Salah satu dari bahasan wawancara ini menyangkut klarifikasi isu tentang orang tua Jokowi yang diberitakan sebagai anggota Partai Komunis Indonesia. Isu kedekatan seseorang dengan PKI ternyata masih jadi isu sensitif bagi sebagian besar masyarakat Indonesia. Buktinya, “tuduhan” seseorang punya kedekatan dengan PKI jadi hal yang sangat perlu diklarifikasi, pun PKI jadi bahan untuk seseorang menuduh jahat pihak yang lain.
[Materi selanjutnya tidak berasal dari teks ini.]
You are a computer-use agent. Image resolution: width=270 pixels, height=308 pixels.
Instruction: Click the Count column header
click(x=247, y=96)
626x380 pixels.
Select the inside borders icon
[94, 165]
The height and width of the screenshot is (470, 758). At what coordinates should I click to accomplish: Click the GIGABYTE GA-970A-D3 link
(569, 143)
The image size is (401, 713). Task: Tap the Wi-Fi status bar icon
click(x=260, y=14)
Ternyata internalisasi kebencian terhadap PKI selama rezim Orde Baru masih tertanam hingga sekarang, selang 16 tahun (katanya) reformasi lahir.
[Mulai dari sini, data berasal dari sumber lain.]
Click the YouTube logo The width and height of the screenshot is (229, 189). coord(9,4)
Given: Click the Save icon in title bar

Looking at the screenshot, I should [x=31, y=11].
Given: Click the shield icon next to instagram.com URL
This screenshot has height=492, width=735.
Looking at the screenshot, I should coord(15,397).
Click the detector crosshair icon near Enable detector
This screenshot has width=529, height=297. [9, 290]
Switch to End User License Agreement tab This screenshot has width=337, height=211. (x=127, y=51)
Menurut saya ada dua masalah di sini. Pertama, kebanyakan orang masih ‘hanya’ punya pengetahuan tentang PKI dan G30S lewat referensi yang dibuat saat Orde Baru. Salah satu media yang paling kuat pengaruh propagandanya adalah film karya Arifin C. Noer, “Pengkhianatan G30S/PKI”. Hasil survey menunjukkan bahwa propaganda yang dilakukan oleh Orde Baru dengan menggunakan film “Pengkhianatan G30S/PKI” dapat bertahan bahkan hingga masa rezim itu habis. Komunisme masih dianggap sebagai bahaya yang sewaktu-waktu bisa muncul lagi dan membahayakan kehidupan Indonesia.

“Setahun setelah ‘Pengkhianatan G30S/PKI’ beredar, majalah Tempo pada 1985 mengadakan survei. Kepada 900 responden di Jawa dan Sumatera, ditanyakan apa ancaman paling berbahaya terhadap Indonesia. Jawaban terbesar adalah bahaya bangkitnya kembali komunisme (33,65 persen), jauh melampaui korupsi yang dianggap bahaya kedua (18,42 persen). Pada awal abad ini, harian Kompas mengadakan jajak pendapat serupa pada 2002 serta 2003, dan hasilnya mirip temuan Tempo” (Kurniawan et al. 2013. Halaman 161)

Kedua, hal yang membuat saya sedih sebenarnya adalah pemilihan kalimat yang diucapkan oleh Jokowi untuk mengklarifikasi isu keterlibatan orang tuanya. Dalam wawancara tadi, Jokowi mengatakan, “PKI bagaimana? Wong bapak saya tu Haji, ibu saya Hajah.” Buat saya, kalimat ini menunjukkan kekurangpahaman seorang Jokowi juga terhadap isu PKI dan G30S di Indonesia. 

Kalimat itu menurut saya lagi menunjukkan bahwa pemahaman PKI adalah Atheis dan tidak bertuhan, lalu darahnya menjadi halal masih jadi referensi utama sebagian besar orang di Indonesia. Padahal waktu itu banyak juga orang yang beragama jadi anggota PKI, lagipula komunisme tidak pernah mengatakan tentang atheisme. Bahwa komunisme tidak menyarankan seseorang untuk beragama bisa jadi benar, karena agama jadi candu untuk beberapa orang.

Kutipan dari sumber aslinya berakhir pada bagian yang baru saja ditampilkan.